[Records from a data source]
::::::::::

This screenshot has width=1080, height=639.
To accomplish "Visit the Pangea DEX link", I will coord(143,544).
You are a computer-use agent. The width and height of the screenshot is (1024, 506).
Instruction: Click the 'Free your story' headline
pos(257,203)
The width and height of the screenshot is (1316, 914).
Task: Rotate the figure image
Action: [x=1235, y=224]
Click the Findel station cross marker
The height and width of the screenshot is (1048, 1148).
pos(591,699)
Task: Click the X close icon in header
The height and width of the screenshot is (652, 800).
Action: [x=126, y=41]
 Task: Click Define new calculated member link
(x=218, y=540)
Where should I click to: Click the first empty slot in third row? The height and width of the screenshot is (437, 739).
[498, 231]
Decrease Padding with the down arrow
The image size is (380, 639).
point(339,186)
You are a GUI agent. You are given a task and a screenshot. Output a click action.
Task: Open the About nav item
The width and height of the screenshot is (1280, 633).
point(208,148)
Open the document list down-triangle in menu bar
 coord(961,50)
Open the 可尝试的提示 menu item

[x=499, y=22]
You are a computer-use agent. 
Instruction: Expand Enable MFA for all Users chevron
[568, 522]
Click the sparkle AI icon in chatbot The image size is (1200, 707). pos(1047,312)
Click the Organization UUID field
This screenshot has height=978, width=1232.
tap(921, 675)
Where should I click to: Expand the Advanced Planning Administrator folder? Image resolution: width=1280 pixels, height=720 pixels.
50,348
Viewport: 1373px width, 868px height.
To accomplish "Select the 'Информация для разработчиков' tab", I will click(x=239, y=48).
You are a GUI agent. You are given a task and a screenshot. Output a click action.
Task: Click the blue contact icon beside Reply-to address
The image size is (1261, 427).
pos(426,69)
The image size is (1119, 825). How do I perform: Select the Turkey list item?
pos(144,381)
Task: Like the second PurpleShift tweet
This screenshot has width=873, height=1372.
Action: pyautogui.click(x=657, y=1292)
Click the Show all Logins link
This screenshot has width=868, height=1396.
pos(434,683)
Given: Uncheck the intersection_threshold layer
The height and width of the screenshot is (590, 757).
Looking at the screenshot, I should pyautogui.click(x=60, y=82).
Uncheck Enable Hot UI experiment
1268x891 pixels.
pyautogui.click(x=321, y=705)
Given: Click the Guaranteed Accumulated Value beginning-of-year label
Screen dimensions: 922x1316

::::::::::

Assigned task ->
Only one stretch of the data above is needed. Restate it word for word, from the line containing "This screenshot has width=873, height=1372." through the line containing "Given: Uncheck the", both ends included.

Solution for this task ->
This screenshot has width=873, height=1372.
Action: pyautogui.click(x=657, y=1292)
Click the Show all Logins link
This screenshot has width=868, height=1396.
pos(434,683)
Given: Uncheck the intersection_threshold layer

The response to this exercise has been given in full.